> _Your objective_
Print the full listing exactly.

> _Raw data_

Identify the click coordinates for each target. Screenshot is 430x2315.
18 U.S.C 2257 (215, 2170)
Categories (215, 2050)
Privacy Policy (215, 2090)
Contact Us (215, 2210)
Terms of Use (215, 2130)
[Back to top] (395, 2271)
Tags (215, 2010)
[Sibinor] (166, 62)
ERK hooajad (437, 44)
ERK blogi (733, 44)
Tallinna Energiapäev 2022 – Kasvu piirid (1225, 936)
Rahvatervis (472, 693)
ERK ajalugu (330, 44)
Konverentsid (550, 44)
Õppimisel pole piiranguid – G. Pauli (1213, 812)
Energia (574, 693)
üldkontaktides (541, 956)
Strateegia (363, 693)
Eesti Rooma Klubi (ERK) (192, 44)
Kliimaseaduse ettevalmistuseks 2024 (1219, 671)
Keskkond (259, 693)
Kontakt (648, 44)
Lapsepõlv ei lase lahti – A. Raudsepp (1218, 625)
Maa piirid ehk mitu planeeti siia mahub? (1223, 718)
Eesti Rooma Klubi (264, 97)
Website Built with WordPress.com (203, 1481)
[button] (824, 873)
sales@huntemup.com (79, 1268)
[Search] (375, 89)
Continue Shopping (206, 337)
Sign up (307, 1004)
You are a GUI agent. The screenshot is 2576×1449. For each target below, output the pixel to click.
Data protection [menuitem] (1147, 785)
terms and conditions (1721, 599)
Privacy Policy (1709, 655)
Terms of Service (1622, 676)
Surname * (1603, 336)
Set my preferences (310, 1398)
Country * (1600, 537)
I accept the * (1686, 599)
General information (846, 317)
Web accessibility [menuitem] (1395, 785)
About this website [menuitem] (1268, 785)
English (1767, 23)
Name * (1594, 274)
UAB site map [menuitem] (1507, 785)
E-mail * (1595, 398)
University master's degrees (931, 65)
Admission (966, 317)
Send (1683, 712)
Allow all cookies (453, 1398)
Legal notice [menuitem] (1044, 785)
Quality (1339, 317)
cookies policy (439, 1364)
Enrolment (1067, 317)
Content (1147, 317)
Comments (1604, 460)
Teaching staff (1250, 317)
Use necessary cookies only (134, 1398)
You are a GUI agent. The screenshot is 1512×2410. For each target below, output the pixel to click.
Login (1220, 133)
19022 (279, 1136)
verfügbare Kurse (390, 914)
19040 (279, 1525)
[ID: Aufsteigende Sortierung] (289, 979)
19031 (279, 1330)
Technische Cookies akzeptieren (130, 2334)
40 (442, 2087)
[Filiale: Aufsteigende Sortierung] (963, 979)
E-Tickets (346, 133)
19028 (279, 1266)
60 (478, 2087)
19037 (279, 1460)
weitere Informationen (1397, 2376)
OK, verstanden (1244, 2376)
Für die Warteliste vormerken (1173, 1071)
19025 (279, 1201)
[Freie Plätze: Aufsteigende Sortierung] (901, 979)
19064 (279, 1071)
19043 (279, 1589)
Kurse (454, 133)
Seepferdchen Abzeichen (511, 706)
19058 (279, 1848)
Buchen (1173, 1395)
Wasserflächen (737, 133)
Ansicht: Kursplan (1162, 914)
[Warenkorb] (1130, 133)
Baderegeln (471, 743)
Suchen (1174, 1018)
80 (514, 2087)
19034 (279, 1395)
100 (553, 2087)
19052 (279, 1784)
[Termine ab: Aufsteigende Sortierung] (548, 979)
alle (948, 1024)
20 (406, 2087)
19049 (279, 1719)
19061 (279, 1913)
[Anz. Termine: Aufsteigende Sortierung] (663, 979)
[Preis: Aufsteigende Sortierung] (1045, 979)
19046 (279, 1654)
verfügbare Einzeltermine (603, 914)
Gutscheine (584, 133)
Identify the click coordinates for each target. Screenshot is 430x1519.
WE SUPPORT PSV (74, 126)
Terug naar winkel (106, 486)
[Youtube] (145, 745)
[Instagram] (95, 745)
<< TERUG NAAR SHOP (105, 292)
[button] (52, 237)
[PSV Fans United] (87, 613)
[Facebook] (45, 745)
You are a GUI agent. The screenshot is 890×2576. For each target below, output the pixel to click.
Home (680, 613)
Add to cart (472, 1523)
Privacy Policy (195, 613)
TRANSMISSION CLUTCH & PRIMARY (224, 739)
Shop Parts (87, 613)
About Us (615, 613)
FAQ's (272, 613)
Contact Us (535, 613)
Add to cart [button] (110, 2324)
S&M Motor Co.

> _Result of this exercise_
Identify the click coordinates for each target. Screenshot is 430x2315.
18 U.S.C 2257 (215, 2170)
Categories (215, 2050)
Privacy Policy (215, 2090)
Contact Us (215, 2210)
Terms of Use (215, 2130)
[Back to top] (395, 2271)
Tags (215, 2010)
[Sibinor] (166, 62)
ERK hooajad (437, 44)
ERK blogi (733, 44)
Tallinna Energiapäev 2022 – Kasvu piirid (1225, 936)
Rahvatervis (472, 693)
ERK ajalugu (330, 44)
Konverentsid (550, 44)
Õppimisel pole piiranguid – G. Pauli (1213, 812)
Energia (574, 693)
üldkontaktides (541, 956)
Strateegia (363, 693)
Eesti Rooma Klubi (ERK) (192, 44)
Kliimaseaduse ettevalmistuseks 2024 (1219, 671)
Keskkond (259, 693)
Kontakt (648, 44)
Lapsepõlv ei lase lahti – A. Raudsepp (1218, 625)
Maa piirid ehk mitu planeeti siia mahub? (1223, 718)
Eesti Rooma Klubi (264, 97)
Website Built with WordPress.com (203, 1481)
[button] (824, 873)
sales@huntemup.com (79, 1268)
[Search] (375, 89)
Continue Shopping (206, 337)
Sign up (307, 1004)
You are a GUI agent. The screenshot is 2576×1449. For each target below, output the pixel to click.
Data protection [menuitem] (1147, 785)
terms and conditions (1721, 599)
Privacy Policy (1709, 655)
Terms of Service (1622, 676)
Surname * (1603, 336)
Set my preferences (310, 1398)
Country * (1600, 537)
I accept the * (1686, 599)
General information (846, 317)
Web accessibility [menuitem] (1395, 785)
About this website [menuitem] (1268, 785)
English (1767, 23)
Name * (1594, 274)
UAB site map [menuitem] (1507, 785)
E-mail * (1595, 398)
University master's degrees (931, 65)
Admission (966, 317)
Send (1683, 712)
Allow all cookies (453, 1398)
Legal notice [menuitem] (1044, 785)
Quality (1339, 317)
cookies policy (439, 1364)
Enrolment (1067, 317)
Content (1147, 317)
Comments (1604, 460)
Teaching staff (1250, 317)
Use necessary cookies only (134, 1398)
You are a GUI agent. The screenshot is 1512×2410. For each target below, output the pixel to click.
Login (1220, 133)
19022 (279, 1136)
verfügbare Kurse (390, 914)
19040 (279, 1525)
[ID: Aufsteigende Sortierung] (289, 979)
19031 (279, 1330)
Technische Cookies akzeptieren (130, 2334)
40 (442, 2087)
[Filiale: Aufsteigende Sortierung] (963, 979)
E-Tickets (346, 133)
19028 (279, 1266)
60 (478, 2087)
19037 (279, 1460)
weitere Informationen (1397, 2376)
OK, verstanden (1244, 2376)
Für die Warteliste vormerken (1173, 1071)
19025 (279, 1201)
[Freie Plätze: Aufsteigende Sortierung] (901, 979)
19064 (279, 1071)
19043 (279, 1589)
Kurse (454, 133)
Seepferdchen Abzeichen (511, 706)
19058 (279, 1848)
Buchen (1173, 1395)
Wasserflächen (737, 133)
Ansicht: Kursplan (1162, 914)
[Warenkorb] (1130, 133)
Baderegeln (471, 743)
Suchen (1174, 1018)
80 (514, 2087)
19034 (279, 1395)
100 (553, 2087)
19052 (279, 1784)
[Termine ab: Aufsteigende Sortierung] (548, 979)
alle (948, 1024)
20 (406, 2087)
19049 (279, 1719)
19061 (279, 1913)
[Anz. Termine: Aufsteigende Sortierung] (663, 979)
[Preis: Aufsteigende Sortierung] (1045, 979)
19046 (279, 1654)
verfügbare Einzeltermine (603, 914)
Gutscheine (584, 133)
Identify the click coordinates for each target. Screenshot is 430x1519.
WE SUPPORT PSV (74, 126)
Terug naar winkel (106, 486)
[Youtube] (145, 745)
[Instagram] (95, 745)
<< TERUG NAAR SHOP (105, 292)
[button] (52, 237)
[PSV Fans United] (87, 613)
[Facebook] (45, 745)
You are a GUI agent. The screenshot is 890×2576. For each target below, output the pixel to click.
Home (680, 613)
Add to cart (472, 1523)
Privacy Policy (195, 613)
TRANSMISSION CLUTCH & PRIMARY (224, 739)
Shop Parts (87, 613)
About Us (615, 613)
FAQ's (272, 613)
Contact Us (535, 613)
Add to cart [button] (110, 2324)
S&M Motor Co.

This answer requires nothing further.